Rinpoche has ignored an invitation from the Dalai Lama for his birthday celebration in July.

"It's a brave and praiseworthy move," said Xiong Kunxin, a professor of ethnic studies at the Minzu University of China, in a statement to the Global Times.

Rinpoche fled to India after the uprising led by the Dalai Lama failed when he was 15. He has been appointed as head of a "Tibetan Hospital" and a library director for the Dalai Lama's "government-in-exile."

Briefly returning to China in 1982, Rinpoche made several visits to his homeland. However, it was only after a fall that injured him while in Nepal in Dec. 2014 that the living Buddha expressed his desire to return to China permanently.

Part of the reason he came back is that it is stronger, with an increasingly significant position in the world, according to Xiong.

Xiong also said that Rinpoche's return indicates to a certain degree the dying momentum of the Dalai Lama group. He also added that Rinpoche showed that China's religious policy, as well as its policy toward returning Tibetan exiles, is correct.

Director of the Institute for Religious Studies under the China Tibetology Research Center, Li Decheng said that not many exiled Tibetans have returned to China, despite living hard lives abroad, with a strong attachment to their homeland.

◆ INFORMATION SHOWN ◆
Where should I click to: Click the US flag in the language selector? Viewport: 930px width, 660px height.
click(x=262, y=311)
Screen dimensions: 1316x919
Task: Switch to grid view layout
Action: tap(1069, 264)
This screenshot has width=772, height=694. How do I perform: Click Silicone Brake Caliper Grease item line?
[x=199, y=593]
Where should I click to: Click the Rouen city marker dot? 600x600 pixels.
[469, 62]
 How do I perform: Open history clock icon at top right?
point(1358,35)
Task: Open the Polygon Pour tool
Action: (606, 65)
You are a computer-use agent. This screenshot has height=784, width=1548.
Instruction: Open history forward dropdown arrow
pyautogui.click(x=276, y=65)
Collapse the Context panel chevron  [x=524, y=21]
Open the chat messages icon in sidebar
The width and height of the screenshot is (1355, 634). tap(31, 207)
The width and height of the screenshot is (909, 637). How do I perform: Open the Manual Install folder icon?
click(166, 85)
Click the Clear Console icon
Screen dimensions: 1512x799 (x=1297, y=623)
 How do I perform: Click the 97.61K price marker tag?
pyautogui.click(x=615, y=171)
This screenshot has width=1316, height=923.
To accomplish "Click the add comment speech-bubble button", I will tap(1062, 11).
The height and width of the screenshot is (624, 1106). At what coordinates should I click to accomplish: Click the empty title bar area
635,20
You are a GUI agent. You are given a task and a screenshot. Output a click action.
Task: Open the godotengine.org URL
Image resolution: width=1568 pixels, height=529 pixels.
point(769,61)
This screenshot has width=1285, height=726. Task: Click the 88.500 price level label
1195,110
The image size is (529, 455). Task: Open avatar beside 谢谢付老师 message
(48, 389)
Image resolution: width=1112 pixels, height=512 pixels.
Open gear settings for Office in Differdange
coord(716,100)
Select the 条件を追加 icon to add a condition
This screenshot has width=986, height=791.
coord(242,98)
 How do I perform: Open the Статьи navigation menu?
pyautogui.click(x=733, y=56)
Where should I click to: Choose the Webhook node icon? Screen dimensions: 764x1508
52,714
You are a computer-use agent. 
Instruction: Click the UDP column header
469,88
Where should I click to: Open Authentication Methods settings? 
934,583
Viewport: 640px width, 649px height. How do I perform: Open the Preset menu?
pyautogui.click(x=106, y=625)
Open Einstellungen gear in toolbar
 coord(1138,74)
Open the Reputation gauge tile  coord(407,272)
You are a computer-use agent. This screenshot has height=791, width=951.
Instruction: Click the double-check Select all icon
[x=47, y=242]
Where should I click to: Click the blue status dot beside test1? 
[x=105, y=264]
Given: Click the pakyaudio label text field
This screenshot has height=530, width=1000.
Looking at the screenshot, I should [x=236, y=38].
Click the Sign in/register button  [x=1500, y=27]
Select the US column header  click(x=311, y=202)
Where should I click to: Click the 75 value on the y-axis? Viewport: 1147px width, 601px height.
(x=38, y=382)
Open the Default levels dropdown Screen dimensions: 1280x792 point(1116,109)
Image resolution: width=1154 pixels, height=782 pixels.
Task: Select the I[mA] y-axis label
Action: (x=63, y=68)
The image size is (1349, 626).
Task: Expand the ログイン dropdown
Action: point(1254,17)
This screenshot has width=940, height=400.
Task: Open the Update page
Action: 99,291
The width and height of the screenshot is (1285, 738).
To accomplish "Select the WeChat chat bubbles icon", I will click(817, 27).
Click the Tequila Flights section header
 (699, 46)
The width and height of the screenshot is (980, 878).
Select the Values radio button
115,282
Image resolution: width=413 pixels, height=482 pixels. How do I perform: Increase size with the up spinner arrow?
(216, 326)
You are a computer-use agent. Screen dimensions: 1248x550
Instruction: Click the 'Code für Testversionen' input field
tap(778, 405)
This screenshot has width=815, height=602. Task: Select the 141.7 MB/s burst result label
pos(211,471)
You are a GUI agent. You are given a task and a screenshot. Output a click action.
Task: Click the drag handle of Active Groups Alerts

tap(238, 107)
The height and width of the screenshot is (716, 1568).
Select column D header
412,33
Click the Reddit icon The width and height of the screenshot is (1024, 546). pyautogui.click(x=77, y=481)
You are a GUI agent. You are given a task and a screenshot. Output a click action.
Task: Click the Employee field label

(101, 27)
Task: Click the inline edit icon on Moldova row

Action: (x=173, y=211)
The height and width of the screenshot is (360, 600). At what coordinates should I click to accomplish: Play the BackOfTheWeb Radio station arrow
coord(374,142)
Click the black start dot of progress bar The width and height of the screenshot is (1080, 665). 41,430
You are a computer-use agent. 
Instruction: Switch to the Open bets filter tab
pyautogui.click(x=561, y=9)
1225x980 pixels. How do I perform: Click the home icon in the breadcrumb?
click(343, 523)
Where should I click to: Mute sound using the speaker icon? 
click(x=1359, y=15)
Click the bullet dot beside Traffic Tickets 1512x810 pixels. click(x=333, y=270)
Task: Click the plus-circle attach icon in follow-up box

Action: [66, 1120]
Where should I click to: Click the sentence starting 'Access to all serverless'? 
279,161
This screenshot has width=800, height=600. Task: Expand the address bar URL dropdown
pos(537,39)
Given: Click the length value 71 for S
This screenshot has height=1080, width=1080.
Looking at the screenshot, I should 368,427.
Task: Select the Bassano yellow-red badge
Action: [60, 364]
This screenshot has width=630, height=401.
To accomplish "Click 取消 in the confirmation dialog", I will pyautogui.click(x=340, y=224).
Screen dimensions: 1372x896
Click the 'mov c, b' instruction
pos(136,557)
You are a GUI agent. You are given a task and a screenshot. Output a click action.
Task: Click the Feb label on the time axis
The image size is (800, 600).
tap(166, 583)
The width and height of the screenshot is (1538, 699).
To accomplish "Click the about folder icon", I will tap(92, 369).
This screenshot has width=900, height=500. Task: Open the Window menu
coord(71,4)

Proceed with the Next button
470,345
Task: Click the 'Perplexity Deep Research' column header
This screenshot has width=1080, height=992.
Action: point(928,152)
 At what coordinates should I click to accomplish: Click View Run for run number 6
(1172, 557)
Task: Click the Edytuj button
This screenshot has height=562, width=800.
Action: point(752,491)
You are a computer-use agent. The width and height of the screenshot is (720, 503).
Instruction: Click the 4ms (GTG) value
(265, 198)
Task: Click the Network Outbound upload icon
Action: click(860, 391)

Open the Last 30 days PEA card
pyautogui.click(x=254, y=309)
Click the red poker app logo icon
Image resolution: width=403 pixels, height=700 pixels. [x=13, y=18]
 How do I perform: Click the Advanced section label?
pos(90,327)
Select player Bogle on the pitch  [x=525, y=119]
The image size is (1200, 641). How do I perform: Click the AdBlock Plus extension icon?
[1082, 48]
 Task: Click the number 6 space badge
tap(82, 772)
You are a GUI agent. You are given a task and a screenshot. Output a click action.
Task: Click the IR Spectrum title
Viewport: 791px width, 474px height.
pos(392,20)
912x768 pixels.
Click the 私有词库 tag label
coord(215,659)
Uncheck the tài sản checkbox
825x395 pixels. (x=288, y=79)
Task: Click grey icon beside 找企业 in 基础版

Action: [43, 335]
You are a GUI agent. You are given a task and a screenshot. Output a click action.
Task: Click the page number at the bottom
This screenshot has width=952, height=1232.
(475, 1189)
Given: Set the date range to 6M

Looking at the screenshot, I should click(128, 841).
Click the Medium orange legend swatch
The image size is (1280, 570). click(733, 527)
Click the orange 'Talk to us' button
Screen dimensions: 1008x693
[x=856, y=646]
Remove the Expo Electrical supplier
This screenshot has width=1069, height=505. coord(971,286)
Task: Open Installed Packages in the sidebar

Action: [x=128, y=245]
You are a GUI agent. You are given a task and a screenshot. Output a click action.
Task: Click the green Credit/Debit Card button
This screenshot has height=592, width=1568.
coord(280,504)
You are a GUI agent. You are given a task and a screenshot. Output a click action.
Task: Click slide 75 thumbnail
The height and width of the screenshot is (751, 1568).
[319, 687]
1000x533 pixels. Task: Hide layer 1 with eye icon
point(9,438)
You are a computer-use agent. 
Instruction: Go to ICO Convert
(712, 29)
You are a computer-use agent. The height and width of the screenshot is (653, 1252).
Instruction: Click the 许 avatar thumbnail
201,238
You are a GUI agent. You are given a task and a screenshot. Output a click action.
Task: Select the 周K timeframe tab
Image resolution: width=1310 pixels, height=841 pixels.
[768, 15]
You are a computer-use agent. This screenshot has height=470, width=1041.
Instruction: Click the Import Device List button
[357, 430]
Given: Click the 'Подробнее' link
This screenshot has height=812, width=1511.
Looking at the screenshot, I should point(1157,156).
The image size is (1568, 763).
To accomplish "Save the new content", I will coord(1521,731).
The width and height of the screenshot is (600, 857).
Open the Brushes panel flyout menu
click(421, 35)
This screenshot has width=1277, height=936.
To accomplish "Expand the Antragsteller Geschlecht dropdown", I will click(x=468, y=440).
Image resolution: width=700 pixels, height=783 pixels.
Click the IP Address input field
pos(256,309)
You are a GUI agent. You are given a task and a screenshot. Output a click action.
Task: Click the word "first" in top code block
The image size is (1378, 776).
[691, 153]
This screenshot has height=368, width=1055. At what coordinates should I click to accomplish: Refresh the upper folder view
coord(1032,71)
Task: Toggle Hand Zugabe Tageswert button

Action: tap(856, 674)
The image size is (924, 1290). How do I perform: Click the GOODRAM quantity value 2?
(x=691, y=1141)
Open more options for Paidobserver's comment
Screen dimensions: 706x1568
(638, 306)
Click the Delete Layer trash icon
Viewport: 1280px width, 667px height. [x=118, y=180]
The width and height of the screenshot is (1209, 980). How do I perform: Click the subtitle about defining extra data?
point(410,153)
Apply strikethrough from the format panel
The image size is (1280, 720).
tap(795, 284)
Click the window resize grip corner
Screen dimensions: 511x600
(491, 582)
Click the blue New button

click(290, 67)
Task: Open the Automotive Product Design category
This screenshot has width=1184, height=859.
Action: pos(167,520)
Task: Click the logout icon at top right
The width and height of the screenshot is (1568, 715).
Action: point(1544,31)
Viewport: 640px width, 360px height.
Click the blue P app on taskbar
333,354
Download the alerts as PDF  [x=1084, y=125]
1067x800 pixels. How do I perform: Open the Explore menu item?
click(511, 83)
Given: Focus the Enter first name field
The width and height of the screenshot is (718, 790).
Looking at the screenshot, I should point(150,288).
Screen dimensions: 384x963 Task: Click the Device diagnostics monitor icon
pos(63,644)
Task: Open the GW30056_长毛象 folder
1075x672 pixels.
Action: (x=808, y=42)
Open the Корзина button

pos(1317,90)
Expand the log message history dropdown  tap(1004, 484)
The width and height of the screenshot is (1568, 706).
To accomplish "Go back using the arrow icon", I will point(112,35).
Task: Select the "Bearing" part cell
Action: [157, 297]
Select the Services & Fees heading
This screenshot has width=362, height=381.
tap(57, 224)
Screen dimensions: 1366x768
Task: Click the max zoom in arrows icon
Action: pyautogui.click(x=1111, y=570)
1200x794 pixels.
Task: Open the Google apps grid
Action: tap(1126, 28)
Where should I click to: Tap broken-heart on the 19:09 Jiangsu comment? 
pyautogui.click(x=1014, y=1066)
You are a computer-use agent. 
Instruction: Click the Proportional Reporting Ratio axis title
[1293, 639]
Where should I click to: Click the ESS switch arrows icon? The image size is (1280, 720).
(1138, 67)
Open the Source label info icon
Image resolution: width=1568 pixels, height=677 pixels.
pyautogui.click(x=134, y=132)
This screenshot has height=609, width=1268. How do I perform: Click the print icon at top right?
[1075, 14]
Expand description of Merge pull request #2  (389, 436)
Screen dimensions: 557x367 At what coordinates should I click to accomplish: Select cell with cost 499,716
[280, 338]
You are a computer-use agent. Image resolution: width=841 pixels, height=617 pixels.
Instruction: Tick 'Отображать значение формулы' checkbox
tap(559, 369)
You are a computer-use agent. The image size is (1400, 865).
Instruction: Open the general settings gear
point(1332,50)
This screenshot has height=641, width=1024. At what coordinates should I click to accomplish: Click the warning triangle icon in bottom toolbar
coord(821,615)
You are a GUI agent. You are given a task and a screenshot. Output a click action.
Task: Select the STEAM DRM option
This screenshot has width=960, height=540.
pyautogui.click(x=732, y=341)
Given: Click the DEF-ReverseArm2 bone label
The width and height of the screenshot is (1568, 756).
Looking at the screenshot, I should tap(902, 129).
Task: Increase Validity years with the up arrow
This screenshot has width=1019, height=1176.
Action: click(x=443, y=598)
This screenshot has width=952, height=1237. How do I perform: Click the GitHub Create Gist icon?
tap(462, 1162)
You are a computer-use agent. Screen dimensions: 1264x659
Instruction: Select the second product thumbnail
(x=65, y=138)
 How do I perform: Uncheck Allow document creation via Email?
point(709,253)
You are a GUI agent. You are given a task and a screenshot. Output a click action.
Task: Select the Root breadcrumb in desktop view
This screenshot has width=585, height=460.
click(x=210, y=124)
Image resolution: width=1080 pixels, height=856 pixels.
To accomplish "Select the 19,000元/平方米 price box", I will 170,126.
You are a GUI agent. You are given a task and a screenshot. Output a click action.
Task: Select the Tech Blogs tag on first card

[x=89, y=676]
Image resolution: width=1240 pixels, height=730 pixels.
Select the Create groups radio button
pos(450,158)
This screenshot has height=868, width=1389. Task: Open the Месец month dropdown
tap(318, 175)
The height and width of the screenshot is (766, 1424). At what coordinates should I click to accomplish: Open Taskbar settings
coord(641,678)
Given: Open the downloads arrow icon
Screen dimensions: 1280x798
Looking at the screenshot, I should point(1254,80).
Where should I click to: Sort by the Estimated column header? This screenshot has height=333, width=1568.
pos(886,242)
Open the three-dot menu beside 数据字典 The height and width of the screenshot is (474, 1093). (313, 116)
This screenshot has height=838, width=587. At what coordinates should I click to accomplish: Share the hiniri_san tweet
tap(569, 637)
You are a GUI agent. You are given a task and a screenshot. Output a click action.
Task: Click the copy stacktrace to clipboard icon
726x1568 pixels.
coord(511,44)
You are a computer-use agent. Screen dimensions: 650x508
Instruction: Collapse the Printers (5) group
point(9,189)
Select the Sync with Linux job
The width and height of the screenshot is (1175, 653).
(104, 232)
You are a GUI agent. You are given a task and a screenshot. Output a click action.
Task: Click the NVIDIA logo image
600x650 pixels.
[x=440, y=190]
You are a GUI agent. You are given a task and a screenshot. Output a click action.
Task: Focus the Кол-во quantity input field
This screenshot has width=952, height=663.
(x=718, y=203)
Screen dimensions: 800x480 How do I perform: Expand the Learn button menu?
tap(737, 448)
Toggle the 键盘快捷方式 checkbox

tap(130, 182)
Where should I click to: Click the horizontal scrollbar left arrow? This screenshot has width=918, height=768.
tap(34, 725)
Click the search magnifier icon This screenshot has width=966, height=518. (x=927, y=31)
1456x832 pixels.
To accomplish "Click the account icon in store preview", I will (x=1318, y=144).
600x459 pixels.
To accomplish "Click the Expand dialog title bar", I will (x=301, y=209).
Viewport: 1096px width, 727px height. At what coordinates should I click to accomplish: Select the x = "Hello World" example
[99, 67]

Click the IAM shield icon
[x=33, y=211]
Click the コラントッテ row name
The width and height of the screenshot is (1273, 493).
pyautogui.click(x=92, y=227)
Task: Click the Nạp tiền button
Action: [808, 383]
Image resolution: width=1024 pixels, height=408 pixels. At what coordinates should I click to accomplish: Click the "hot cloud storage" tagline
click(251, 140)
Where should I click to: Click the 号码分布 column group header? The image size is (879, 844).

◆ PROBLEM 1 ◆
According to the news excerpt about Rinpoche, where was he when the fall that injured him happened in December 2014?
◆ PROBLEM 2 ◆
Using the news excerpt about Rinpoche, explain why Xiong considers China's religious policy and its policy toward returning Tibetan exiles correct.

◆ WRITTEN REPLY 1 ◆
He was in Nepal.

◆ WRITTEN REPLY 2 ◆
Xiong points to Rinpoche's return as the evidence. He says Rinpoche showed that China's religious policy and its policy toward returning Tibetan exiles are correct. He also takes the return as a sign, to a certain degree, of the Dalai Lama group's dying momentum.